This is a showcase of a small collection of neural networks implemented
in Caffe, in order to evaluate their speed and accuracy on videos and
images. A webcam interface is also available for live demos.

.. figure:: docs/jaguarUI.jpg
   :alt: Classification interface

**Demo interface.** Image classification with SqueezeNet.
Jaguar image by *CaptainGiraffehands* on 
`Imgur <http://imgur.com/gallery/md8HT>`_.


Quick start
===========

Download all the models:

.. code:: bash

    cd models && ./download_models.sh all
    cd ..

Try the classification interface with *SqueezeNet* [1_]:

.. code:: bash

    python deep_classification.py images/jaguar.jpg squeezenet

Try classification on webcam with *GoogleNet*:

.. code:: bash

    python deep_classification.py webcam googlenet

Try the detection interface (CoCo classes) with the *Yolo-tiny* model:

.. code:: bash

    python deep_classification.py images/giraffe.jpg tiny_yolo

And the detection interface with Pascal VOC classes:

.. code:: bash

    python deep_classification.py images/dog.jpg tiny_yolo_voc


.. figure:: docs/dogUI.jpg
   :alt: Detection interface

**Detection interface.** Object detection with YOLO-tiny.
Image from `Darknet <http://pjreddie.com/darknet/yolo/>`_ by Joseph Chet Redmon.


Installation
============

To run the demos, you need to compile the toolbox 
`Caffe <https://github.com/BVLC/caffe>`_ with Python support; follow the
instructions on the 
`BVLC website <http://caffe.berkeleyvision.org/installation.html>`_.
You both Python 2.7 and Python 3.5 distributions are supported.

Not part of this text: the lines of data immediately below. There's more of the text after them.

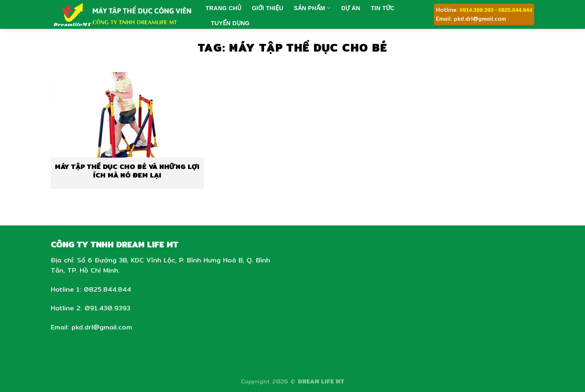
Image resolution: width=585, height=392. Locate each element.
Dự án (351, 8)
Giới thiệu (268, 8)
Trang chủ (223, 8)
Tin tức (383, 8)
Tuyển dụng (230, 23)
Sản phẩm (312, 8)
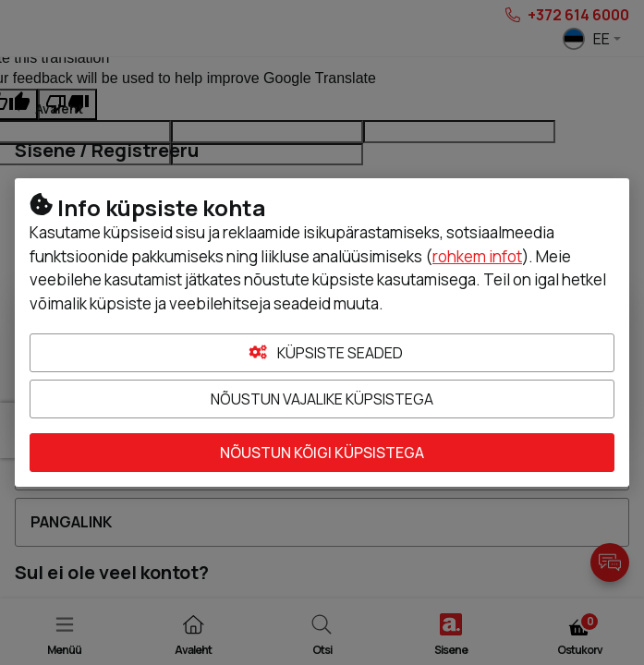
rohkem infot (477, 256)
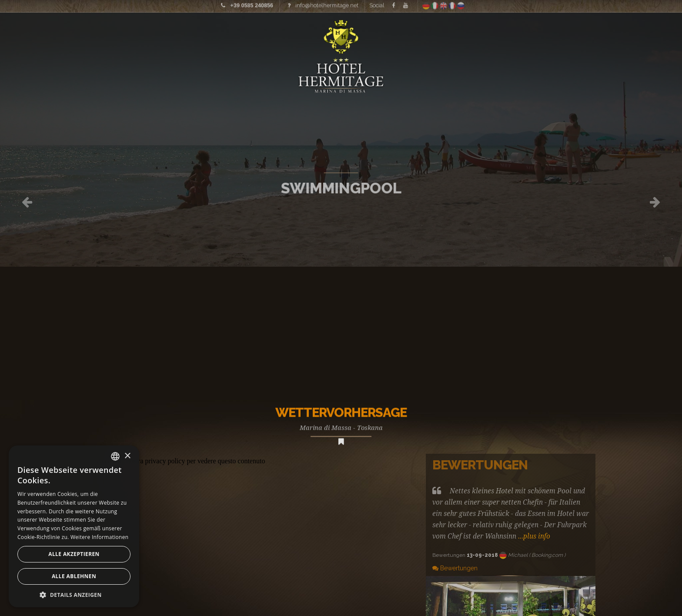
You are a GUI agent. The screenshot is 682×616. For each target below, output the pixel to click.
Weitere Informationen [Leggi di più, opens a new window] (100, 537)
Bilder (93, 33)
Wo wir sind (543, 33)
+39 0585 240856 (252, 4)
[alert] (74, 526)
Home (35, 33)
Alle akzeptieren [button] (74, 554)
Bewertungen (455, 568)
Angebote (611, 33)
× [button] (127, 456)
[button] (74, 594)
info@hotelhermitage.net (327, 4)
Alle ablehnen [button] (74, 576)
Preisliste (149, 33)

You need also to install the Python interfaces for OpenCV; on Ubuntu:

.. code:: bash

    sudo apt-get install python-opencv

The script searches the current location of the Caffe toolbox in the
environmental variable ``CAFFE_ROOT``. Set it to your Caffe installation, e.g:

.. code:: bash

    export CAFFET_ROOT=${HOME}/caffe

You can download automatically all the networks supported by the demo
running the following script (beware: it will download around 500 MB):

.. code:: bash

    cd models && ./download_models.sh all

You can also download only the models you plan to use by passing them as
parameters, e.g.

.. code:: bash

    ./download_models.sh caffenet squeezenet

`YOLO <https://github.com/banus/caffe-yolo>`_ models cannot be
automatically downloaded from Google Drive and thus you have to download them
manually in the `models/yolo` path.
The links to the network weights in Caffe format are here:

+ `tiny_yolo <https://drive.google.com/open?id=0Bx7QZuu7oVBbNEt5YmUzRGNXZlk>`_ (CoCo classes)
+ `tiny_yolo_voc <https://drive.google.com/open?id=0Bx7QZuu7oVBbSEdpaDBGMVFIVk0>`_ (Pascal VOC classes)
+ `darknet <https://drive.google.com/open?id=0Bx7QZuu7oVBbU19ZdU5neFl0T1k>`__ (ImageNet 1k)
+ `tiny <https://drive.google.com/open?id=0Bx7QZuu7oVBbRUxyRk9NOFRueGM>`_ (ImageNet 1k)


Windows
-------

You can run the demos in Windows by installing one of the
`Caffe for Windows <https://github.com/BVLC/caffe/tree/windows>`_ pre-built
binaries.

To install the script dependences, such as *OpenCV*,
[Anaconda](https://conda.io/miniconda.html) is suggested.
If you use Python 3, Caffe currently supports only the version 3.5, so you may
have to create a virtual environment and activate it.
Type in the command console (**not** Powershell as it has issues with Anaconda
environments) if you are using Python 3:

.. code:: bash

	conda create -n caffe python=3.5
	activate caffe
	conda install scikit-image
    conda install -c conda-forge py-opencv protobuf

An Anaconda environment file is avalable in ``caffe-env.yml``.
Create the environent with:

..code:: bash

    conda create -n caffe -f caffe-env.yml

Set ``CAFFE_ROOT`` to point to the directory where you unpacked the Caffe
distribution.

To download the models, use the Git bash shell:

.. code:: bash

    cd models && sh download_models.sh all

The YOLO models will need to be downloaded manually.


Configuration file
------------------

The supported networks are specified in a ``network.ini`` configuration
file in the same directory of the script. Each section of the
configuration file specifies a supported network and you can add new sections or
modify the existing ones to support your Caffe networks.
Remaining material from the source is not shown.